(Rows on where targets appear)

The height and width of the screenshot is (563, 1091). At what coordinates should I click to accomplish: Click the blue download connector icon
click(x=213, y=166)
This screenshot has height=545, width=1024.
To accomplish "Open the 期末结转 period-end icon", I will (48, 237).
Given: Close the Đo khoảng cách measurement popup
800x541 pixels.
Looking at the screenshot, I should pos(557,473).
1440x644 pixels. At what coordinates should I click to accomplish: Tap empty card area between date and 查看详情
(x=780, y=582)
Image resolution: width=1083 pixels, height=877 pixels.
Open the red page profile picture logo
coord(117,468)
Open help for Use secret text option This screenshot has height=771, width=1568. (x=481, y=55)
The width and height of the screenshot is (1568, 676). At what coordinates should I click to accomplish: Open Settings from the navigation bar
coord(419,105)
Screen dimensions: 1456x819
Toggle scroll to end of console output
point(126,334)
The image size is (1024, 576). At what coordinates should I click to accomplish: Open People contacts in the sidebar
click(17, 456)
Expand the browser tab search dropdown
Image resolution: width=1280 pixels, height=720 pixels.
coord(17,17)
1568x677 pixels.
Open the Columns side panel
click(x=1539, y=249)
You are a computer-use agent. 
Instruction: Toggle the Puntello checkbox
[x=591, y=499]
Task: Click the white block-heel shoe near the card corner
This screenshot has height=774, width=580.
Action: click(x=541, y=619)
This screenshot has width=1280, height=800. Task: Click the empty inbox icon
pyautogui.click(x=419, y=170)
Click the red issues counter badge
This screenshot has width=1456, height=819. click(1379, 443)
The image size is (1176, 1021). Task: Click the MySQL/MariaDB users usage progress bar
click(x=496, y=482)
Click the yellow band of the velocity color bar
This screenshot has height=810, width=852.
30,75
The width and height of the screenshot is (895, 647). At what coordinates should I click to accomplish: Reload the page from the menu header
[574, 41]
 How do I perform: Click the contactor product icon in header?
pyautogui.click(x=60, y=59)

[EXERCISE DETAILS]
Reproduce every one of the items above word for word, keeping each line as it appears.

[COMPLETE OUTPUT]
The height and width of the screenshot is (563, 1091). At what coordinates should I click to accomplish: Click the blue download connector icon
click(x=213, y=166)
This screenshot has height=545, width=1024.
To accomplish "Open the 期末结转 period-end icon", I will (48, 237).
Given: Close the Đo khoảng cách measurement popup
800x541 pixels.
Looking at the screenshot, I should pos(557,473).
1440x644 pixels. At what coordinates should I click to accomplish: Tap empty card area between date and 查看详情
(x=780, y=582)
Image resolution: width=1083 pixels, height=877 pixels.
Open the red page profile picture logo
coord(117,468)
Open help for Use secret text option This screenshot has height=771, width=1568. (x=481, y=55)
The width and height of the screenshot is (1568, 676). At what coordinates should I click to accomplish: Open Settings from the navigation bar
coord(419,105)
Screen dimensions: 1456x819
Toggle scroll to end of console output
point(126,334)
The image size is (1024, 576). At what coordinates should I click to accomplish: Open People contacts in the sidebar
click(17, 456)
Expand the browser tab search dropdown
Image resolution: width=1280 pixels, height=720 pixels.
coord(17,17)
1568x677 pixels.
Open the Columns side panel
click(x=1539, y=249)
You are a computer-use agent. 
Instruction: Toggle the Puntello checkbox
[x=591, y=499]
Task: Click the white block-heel shoe near the card corner
This screenshot has height=774, width=580.
Action: click(x=541, y=619)
This screenshot has width=1280, height=800. Task: Click the empty inbox icon
pyautogui.click(x=419, y=170)
Click the red issues counter badge
This screenshot has width=1456, height=819. click(1379, 443)
The image size is (1176, 1021). Task: Click the MySQL/MariaDB users usage progress bar
click(x=496, y=482)
Click the yellow band of the velocity color bar
This screenshot has height=810, width=852.
30,75
The width and height of the screenshot is (895, 647). At what coordinates should I click to accomplish: Reload the page from the menu header
[574, 41]
 How do I perform: Click the contactor product icon in header?
pyautogui.click(x=60, y=59)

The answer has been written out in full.